**EXERCISE REQUIREMENTS:** Copy out the lines below word for word, beginning at the line that contains "Open the Projektanalyse" and stopping after the line that contains "Sort by Created".

**EXERCISE INPUT:**
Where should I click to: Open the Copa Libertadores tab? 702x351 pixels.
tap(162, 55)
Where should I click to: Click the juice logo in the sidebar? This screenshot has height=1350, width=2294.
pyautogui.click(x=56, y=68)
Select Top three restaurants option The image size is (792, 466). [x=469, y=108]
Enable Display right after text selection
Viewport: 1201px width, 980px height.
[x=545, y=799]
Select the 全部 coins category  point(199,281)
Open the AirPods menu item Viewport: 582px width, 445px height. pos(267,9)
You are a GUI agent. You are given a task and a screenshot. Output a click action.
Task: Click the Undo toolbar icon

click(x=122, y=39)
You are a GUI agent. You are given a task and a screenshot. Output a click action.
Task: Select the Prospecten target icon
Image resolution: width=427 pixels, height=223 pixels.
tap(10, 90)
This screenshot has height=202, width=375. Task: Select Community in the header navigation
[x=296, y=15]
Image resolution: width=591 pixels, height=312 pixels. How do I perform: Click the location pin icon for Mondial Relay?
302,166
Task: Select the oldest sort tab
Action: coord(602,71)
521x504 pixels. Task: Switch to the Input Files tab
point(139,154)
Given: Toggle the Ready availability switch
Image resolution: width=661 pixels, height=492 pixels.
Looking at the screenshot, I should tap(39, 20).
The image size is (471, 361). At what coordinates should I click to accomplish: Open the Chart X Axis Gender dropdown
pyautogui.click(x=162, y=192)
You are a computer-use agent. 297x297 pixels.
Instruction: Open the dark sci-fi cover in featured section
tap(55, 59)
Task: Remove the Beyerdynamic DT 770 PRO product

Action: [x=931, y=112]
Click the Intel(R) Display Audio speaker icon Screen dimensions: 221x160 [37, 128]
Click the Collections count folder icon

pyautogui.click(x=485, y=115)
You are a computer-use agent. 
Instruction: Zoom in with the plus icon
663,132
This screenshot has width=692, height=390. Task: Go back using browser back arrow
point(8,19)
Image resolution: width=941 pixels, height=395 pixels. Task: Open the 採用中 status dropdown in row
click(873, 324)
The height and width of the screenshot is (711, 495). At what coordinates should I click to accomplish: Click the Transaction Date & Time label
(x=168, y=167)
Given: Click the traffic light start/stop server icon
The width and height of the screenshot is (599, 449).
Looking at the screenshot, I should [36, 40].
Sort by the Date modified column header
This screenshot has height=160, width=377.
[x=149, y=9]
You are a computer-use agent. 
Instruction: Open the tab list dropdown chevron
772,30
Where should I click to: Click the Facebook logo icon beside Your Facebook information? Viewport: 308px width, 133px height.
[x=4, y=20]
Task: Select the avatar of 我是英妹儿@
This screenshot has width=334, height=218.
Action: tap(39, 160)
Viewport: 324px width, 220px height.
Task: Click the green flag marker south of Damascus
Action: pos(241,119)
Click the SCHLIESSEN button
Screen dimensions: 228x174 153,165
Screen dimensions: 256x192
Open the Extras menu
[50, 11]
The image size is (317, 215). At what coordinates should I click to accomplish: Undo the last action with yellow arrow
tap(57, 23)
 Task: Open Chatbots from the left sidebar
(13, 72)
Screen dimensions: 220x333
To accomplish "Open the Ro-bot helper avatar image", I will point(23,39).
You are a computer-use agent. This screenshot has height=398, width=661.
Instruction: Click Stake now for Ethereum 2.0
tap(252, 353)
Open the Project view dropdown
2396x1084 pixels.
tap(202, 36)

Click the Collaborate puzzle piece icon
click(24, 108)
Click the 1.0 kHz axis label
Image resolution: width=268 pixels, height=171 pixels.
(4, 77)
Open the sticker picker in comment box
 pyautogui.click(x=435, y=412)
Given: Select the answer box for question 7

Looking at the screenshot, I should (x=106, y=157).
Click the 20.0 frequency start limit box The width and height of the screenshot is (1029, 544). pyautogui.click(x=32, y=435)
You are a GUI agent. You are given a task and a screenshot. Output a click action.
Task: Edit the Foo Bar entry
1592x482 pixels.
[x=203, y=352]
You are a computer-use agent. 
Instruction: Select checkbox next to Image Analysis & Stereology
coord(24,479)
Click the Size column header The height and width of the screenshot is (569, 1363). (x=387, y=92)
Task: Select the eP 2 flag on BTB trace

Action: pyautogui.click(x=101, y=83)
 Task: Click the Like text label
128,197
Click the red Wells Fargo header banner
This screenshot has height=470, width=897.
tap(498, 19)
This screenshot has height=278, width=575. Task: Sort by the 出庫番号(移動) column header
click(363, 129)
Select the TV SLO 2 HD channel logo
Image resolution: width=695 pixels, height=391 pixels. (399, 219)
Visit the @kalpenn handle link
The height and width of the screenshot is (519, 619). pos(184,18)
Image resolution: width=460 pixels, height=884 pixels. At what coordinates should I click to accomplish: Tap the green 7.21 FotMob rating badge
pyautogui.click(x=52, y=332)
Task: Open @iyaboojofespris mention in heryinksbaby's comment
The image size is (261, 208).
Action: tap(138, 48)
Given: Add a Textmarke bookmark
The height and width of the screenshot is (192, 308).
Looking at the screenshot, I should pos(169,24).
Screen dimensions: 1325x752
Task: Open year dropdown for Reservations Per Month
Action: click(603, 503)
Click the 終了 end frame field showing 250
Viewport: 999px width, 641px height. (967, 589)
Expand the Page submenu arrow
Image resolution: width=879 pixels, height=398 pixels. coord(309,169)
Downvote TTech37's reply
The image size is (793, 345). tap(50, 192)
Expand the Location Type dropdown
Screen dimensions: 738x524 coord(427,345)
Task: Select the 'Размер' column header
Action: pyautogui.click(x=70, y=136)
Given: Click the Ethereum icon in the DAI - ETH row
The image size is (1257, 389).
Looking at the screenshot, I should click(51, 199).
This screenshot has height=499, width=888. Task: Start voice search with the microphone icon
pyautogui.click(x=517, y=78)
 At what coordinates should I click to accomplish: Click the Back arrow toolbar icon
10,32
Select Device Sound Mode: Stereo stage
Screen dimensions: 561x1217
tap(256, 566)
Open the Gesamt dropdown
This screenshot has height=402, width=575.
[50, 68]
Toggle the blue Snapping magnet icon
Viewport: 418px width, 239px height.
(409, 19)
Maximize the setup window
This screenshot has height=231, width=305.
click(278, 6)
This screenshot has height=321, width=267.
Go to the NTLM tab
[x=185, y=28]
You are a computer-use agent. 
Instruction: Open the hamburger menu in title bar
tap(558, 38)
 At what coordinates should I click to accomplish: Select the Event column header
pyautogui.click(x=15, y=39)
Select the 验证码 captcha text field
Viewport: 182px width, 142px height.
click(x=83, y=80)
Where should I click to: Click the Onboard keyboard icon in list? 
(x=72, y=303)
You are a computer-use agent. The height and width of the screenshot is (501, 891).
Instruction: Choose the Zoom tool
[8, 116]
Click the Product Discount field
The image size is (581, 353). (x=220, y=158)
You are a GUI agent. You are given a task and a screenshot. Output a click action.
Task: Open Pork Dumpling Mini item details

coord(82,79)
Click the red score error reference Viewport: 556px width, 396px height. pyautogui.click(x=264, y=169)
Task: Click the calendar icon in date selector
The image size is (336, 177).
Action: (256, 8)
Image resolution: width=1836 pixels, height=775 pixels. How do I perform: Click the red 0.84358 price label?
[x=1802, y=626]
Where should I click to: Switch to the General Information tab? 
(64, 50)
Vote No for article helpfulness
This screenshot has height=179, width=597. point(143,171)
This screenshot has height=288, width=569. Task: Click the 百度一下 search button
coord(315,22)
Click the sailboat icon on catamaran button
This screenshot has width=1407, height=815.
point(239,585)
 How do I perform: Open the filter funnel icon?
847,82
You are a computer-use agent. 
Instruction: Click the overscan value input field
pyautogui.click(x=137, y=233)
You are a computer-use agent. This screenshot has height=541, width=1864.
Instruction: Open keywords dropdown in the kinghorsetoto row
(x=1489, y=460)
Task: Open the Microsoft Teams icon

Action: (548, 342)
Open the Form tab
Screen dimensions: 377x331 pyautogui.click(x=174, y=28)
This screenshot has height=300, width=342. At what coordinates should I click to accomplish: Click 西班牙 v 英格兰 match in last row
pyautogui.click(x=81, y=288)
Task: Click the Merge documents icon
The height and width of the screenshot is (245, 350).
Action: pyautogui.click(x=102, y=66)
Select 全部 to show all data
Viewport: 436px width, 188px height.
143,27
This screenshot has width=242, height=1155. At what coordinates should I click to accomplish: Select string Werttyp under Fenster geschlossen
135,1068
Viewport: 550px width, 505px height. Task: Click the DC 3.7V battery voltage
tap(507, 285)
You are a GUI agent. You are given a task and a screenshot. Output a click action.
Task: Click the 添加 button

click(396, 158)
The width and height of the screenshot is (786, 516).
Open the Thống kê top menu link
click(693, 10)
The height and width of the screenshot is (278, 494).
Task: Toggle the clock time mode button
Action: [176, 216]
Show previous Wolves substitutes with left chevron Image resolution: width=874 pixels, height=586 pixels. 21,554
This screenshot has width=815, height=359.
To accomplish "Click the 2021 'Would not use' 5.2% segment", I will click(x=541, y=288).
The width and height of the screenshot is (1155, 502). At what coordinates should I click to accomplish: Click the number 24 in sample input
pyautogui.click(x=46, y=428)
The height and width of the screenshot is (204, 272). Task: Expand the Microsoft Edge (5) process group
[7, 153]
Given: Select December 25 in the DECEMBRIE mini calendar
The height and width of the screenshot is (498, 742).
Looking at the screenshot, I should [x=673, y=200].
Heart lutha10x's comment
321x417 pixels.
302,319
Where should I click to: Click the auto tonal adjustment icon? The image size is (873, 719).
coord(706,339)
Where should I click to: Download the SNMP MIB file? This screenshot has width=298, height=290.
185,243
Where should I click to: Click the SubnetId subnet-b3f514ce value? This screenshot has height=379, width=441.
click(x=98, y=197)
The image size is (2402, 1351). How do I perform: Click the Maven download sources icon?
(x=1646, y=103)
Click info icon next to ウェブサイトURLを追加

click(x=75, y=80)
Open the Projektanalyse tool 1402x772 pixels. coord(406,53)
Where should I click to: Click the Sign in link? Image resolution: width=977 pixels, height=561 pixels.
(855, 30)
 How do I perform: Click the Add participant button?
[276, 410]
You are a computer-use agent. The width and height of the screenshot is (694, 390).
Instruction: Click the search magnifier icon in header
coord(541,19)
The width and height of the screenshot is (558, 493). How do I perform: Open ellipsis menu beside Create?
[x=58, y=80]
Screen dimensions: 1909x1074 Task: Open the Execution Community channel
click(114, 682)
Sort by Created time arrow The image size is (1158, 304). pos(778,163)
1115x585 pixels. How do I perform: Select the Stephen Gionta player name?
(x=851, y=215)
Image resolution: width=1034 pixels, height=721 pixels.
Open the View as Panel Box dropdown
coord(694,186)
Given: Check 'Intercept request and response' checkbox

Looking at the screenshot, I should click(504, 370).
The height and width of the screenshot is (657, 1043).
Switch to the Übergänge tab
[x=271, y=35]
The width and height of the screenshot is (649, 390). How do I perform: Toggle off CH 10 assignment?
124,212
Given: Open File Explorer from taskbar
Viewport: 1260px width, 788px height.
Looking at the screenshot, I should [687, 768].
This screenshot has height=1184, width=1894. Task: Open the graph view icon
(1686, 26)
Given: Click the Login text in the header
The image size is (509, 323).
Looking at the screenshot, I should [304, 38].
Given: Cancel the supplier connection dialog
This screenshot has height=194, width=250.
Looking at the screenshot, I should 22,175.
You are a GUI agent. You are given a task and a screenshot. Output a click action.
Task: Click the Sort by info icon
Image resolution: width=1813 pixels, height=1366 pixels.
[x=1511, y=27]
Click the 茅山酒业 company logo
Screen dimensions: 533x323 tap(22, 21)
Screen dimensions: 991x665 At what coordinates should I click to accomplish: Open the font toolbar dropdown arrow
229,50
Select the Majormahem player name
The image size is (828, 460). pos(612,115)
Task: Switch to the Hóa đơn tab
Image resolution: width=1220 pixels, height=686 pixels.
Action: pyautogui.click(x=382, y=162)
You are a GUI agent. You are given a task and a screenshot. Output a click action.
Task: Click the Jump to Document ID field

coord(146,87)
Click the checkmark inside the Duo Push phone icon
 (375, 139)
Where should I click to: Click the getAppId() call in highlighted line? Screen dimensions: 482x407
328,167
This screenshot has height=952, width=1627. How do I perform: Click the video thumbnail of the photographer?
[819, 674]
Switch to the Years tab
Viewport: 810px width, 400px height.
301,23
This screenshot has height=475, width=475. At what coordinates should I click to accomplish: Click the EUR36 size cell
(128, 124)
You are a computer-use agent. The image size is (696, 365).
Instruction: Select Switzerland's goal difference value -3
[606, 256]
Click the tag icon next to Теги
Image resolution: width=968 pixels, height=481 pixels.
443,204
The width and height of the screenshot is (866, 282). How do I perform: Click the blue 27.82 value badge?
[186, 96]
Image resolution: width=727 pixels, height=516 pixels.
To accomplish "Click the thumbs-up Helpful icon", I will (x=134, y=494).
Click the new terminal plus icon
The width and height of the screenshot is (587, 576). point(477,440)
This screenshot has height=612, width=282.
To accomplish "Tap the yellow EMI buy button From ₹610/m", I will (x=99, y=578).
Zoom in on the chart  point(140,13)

**SOLUTION:**
Open the Projektanalyse tool 1402x772 pixels. coord(406,53)
Where should I click to: Click the Sign in link? Image resolution: width=977 pixels, height=561 pixels.
(855, 30)
 How do I perform: Click the Add participant button?
[276, 410]
You are a computer-use agent. The width and height of the screenshot is (694, 390).
Instruction: Click the search magnifier icon in header
coord(541,19)
The width and height of the screenshot is (558, 493). How do I perform: Open ellipsis menu beside Create?
[x=58, y=80]
Screen dimensions: 1909x1074 Task: Open the Execution Community channel
click(114, 682)
Sort by Created time arrow The image size is (1158, 304). pos(778,163)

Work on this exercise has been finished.